## 課題一覧
**a)** フィルムの膜厚を論じた文章で、比較例1において介在させたフィルムの膜厚を答えてください。
**b)** フィルムの膜厚を論じた文章を、最後の文の後から書き継いでください。

## 読解文
============

上記実施例及び比較例から、膜厚15?45ミクロンの範囲のポリプロピレンフィルムを介在させると、印面外観、捺印印影共に良好であり、非滲み出し部厚は30?45ミクロンの範囲であろうということが推定でき、膜厚30ミクロンのポリエチレンフィルムを介在させると、印面外観、捺印印影共に良好であり、非滲み出し部厚が40ミクロンであるということ、膜厚70ミクロンのポリプロピレンフィルムを介在させると、印面外観、捺印印影共不良で熱可塑性樹脂が溶融しないこと、フィルムを介在させないと、印面外観、捺印印影共不良で、印面に発熱インキが付着することが窺える。しかしながら、これら実施例のうち膜厚が最も薄い実施例1の15ミクロンは、特定事項aで規定された透明フィルムの厚みの下限の10ミクロンを相当上回っており、実施例のうち膜厚が最も厚い実施例3の45ミクロンは、特定事項aで規定された透明フィルムの厚みの上限の50ミクロンを相当下回っており、フィルムを介在させた唯一の比較例1の膜厚70ミクロンは、上限の50ミクロンをはるかに上回っており、10ミクロン≦膜厚<15ミクロン、45ミクロン<膜厚≦50ミクロンのフィルムを介在させた場合、下限の10ミクロンを僅かに下回る膜厚や、上限の50ミクロンから70ミクロンまでの膜厚のフィルムを介在させた場合について例が無く、数値範囲の上下限を裏付ける実施例が示されていない。

============

## データ抜粋
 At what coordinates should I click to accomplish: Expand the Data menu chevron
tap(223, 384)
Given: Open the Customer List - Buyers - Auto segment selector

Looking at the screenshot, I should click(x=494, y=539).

============

## 想定解答
**a)** 70ミクロン

**b)**
したがって、フィルムの厚み10?50ミクロンが何を根拠に導き出されたものか理解できない。
又、ポリエチレンフィルムについては膜厚が30ミクロンのものが1例のみ記載されているが、ポリ塩化ビニールフィルムを介在させた場合については実施例が皆無であり、ポリプロピレンフィルム、ポリエチレンフィルム、ポリ塩化ビニールフィルムが、他のフィルムと比較してなぜ好ましいかも記載されておらず、何を根拠に、透明フィルムの材質をポリ塩化ビニール、ポリエチレン、ポリプロピレンのいずれかと限定したのか不明である。
非滲み出し部厚の数値を30ミクロン以上とした点は、上記表1の実施例1乃至3のみが根拠であるが、実施例1乃至3から、膜厚が45ミクロン以下のポリプロピレンフィルムを介在させた場合、膜厚が30ミクロン以下のポリエチレンフィルムを介在させた場合には、30ミクロン以上の厚みの非滲み出し部が形成されることが推定できるが、熱伝達が異なるポリ塩化ビニール、ポリエチレン、ポリプロピレンのいずれを介在させても、フィルムの膜厚が10?50ミクロンの範囲にあれば、非滲み出し部の厚みを左右する要因と認められる発熱インキの種類、赤外線の波長や照射エネルギー等を度外視して、常に、30ミクロン以上の厚みの非滲み出し部が形成されるとは考えられない。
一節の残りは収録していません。